Sue Booker, author of Beware of the God
What inspired you to write this story?
‘Beware of the God’ grew from an idea that formed years before I wrote a draft. The jumping-off point was ‘It could never have worked. But that doesn’t excuse what I did.’ All I knew was that a stranger would hassle the narrator for walking his dog in the wrong place, and that despite clashing values they’d be mutually attracted.
Exploring how westerners treat their pets vs. creatures they like to eat gave the initial impulse momentum.
What do you like about the long story form?
As a reader, I love the long stories of some of my favourite authors even more than their short stories or novels, e.g., Amy Hempel’s ‘The Uninvited’, A. M. Homes’ ‘Remedy’ and David Foster Wallace’s ‘Good Old Neon’. The long form appeals to me as a slow and searching reader. Short stories can leave me wanting more, and novels demand an investment of time they don’t always repay.
As a writer, I can venture into complexity without the long story consuming years of my life. If the process of writing a novel is for me akin to a major relationship, with short stories like flings or one-night stands by comparison, then to run with that analogy, a long story might be an extended courtship that stops short of monogamy.
The Carmel Bird Long Story Award was open to women writers only – how does the fact that you are a woman writing in contemporary Australia impact on you and your writing?
Sophie Cunningham, for one, has cited dire inequalities re gender representation in our literary culture. One challenge for me concerns my themes, which could be deemed typically ‘female’: private, personal or internal dimensions of relating and sexuality; marginality and insanity aggravated by or relative to our society’s patriarchal, consumerist values. All of which reflects my experience as a woman here.
How does your usual writing process work? Where do the ideas for your stories come from?
I don’t have a ‘usual’ writing process. Some of my stories arrive ready-made, turning up like found objects. Others await excavation, so I just hope I’m digging in the right place until they reveal themselves as if they were there all along, with only patience needed to find them: ‘Beware’ lay buried for three years and took about two months to unearth. A third kind relies on a process of improvising, often the most exciting if risky, accounting for much of my unfinished work.
What writers do you turn to when you’re feeling uninspired? Do you have any tricks for getting motivated?
Sometimes I feel blah because a project I’ve started seems to be beyond my technical or imaginative means. While I read fiction most days – briefly before starting work and again after, for longer, like a reward – it doesn’t inspire my own work directly. I’m slow to absorb and integrate outside influences. What can jump-start me is switching projects: locating the spark on a given day. It might be in research, editing something with new-found perspective, or teasing out some problem of structure or motive via notes.

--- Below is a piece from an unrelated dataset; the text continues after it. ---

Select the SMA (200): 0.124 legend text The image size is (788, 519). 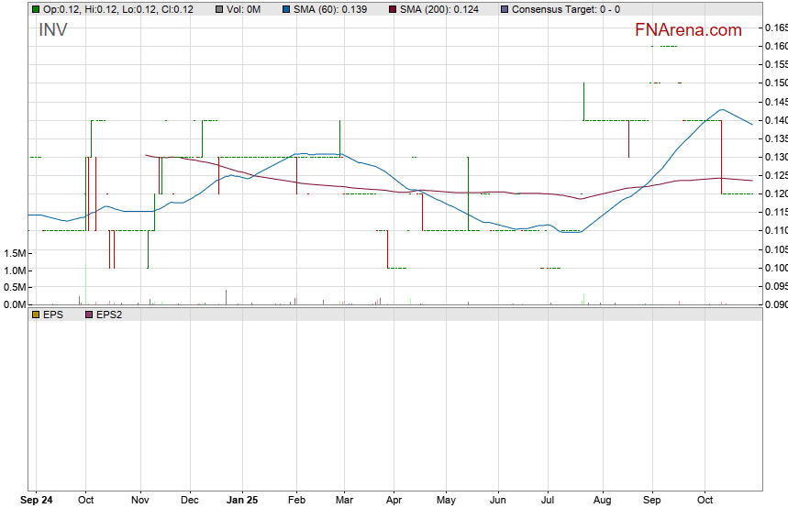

My plots, such as they are, often fall into place when I’m sleep-deprived: fiction as a kind of waking dream. Though I can’t afford to court a sleep debt on purpose, lowered conscious control can induce free-associating.
Writers equipped to inspire me include Jenny Diski, Shirley Hazzard, Keri Hulme, Etgar Keret, Rick Moody, Will Self and Patti Smith.
Sue Booker’s short fiction has appeared in Meanjin, Escape (Spineless Wonders), Regime and Encounters: Modern Australian Short Stories. Her long fiction has attracted mentorships from the ASA and Varuna. She is currently exploring in-between-length fiction.